Ella Maillart - „Wysłanniczka specjalna do Mandżurii” – recenzja i ocena
W czasie gdy Japonia zaczęła odgrywać znaczącą rolę na arenie międzynarodowej w Azji Wschodniej, pojawił się pomysł, aby na podbitych prowincjach północno-wschodnich Chin stworzyć pod jej protektorem cesarstwo Mandżurii, zwane Mandżukuo. Władcą ogłoszony został ostatni przedstawiciel mandżurskiej dynastii Quing – Pu Yi. Do takiego państwa pod koniec 1934 r. trafiła Ella Maillart (1903-1997) słynna szwajcarska podróżniczka
„Wysłanniczka specjalna do Mandżurii” to zbiór reportaży z podróży do cesarstwa Mandżurii. Książka składa się z przedmowy, wstępu, rozdziałów tematycznych dotyczące podróży oraz noty od wydawcy wraz z datami i trasami wojaży. Reportaże obfitują w interesujące wątki. Można do nich zaliczyć choćby opis regulaminu zabraniającego cesarzowi widywać się z kobietami bez towarzystwa ich męża lub ojca, a także niebezpieczną sytuację w pociągu w wyniku której podróżniczka została pobita.

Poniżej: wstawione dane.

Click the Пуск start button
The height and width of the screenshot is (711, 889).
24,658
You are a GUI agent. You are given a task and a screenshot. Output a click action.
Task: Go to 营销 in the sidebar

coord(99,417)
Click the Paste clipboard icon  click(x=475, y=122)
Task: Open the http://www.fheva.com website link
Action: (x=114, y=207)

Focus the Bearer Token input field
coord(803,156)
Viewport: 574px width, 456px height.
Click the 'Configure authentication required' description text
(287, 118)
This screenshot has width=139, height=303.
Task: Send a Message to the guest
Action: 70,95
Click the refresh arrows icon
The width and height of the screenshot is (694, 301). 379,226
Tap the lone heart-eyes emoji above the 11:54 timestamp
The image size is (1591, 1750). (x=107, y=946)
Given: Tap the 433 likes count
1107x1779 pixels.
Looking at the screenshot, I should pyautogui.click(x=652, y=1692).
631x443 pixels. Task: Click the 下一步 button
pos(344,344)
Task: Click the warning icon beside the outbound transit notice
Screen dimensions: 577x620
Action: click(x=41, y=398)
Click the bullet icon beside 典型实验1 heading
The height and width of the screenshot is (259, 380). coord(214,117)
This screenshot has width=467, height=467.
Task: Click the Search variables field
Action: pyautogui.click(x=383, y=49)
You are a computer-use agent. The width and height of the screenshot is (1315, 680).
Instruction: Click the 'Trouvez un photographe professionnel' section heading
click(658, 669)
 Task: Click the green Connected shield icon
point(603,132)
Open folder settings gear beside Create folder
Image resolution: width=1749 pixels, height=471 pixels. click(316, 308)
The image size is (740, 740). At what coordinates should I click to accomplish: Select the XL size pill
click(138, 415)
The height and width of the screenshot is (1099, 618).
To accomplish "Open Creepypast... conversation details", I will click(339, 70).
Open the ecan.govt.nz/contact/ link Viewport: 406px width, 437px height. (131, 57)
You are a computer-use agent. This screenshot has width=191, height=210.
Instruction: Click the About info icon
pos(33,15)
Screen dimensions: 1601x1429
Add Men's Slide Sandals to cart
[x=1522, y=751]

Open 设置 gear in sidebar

Teksty wszystkich reportaży podzielone są podtytułami, które przeszkadzają trochę podczas czytania. Często po kilku zdaniach (czasami już po czterech) pojawia się kolejny podtytuł i opis, odwołujący się często do zupełnie nowej kwestii. Styl pisania podróżniczki, nie jest moim zdaniem najlepszy. Tekst w wielu miejscach jest chaotyczny i z początku stanowi to barierę dla przyswojenia tekstu. Po kilkudziesięciu kartkach można jednak do niego przywyknąć. Generalnie jednak „Wysłanniczka specjalna…” to bardzo dobry przykład na to, że dobry podróżnik to nie zawsze dobry pisarz.
Lektura ma oczywiście swoje bardzo mocne strony. Moim zdaniem należą do nich niecodzienna tematyka, a także wspaniałe autorskie zdjęcia zrobione podczas podróży. Takim ogromnie interesującym zdjęciem jest chociażby nietypowy zaprzęg z wielbłądów. Wypada od razu dodać, że trochę brakuje w tym miejscu komentarza wyjaśniającego bliżej czemu służą te zaprzęgi oraz to do kogo właściwie należą.
Książka jest skromnych rozmiarów i jej przeczytanie zajmuje niewiele czasu, toteż kończąc ją czytelnik może czuć pewien niedosyt. Z samej lektury można dowiedzieć się wiele o samym cesarstwie Mandżurii, o tym jak wyglądało życie codzienne obywateli, jakie mieli oni troski i obawy związane z niepewną przyszłością oraz w jaki sposób zarabiali na utrzymanie swoje i swoich rodzin. Trochę zabrakło mi w książce przedstawienia obecnej sytuacji politycznej tego terenu. Książka byłaby zapewne jeszcze ciekawsza gdyby wydawnictwo skonfrontowało przypuszczenia co do przyszłości cesarstwa z tym co przyniosła rzeczywistość. Jednak w ogólnej ocenie książka z pewnością warta jest uwagi, choćby ze względu na nietypową tematykę oraz bardzo atrakcyjną cenę.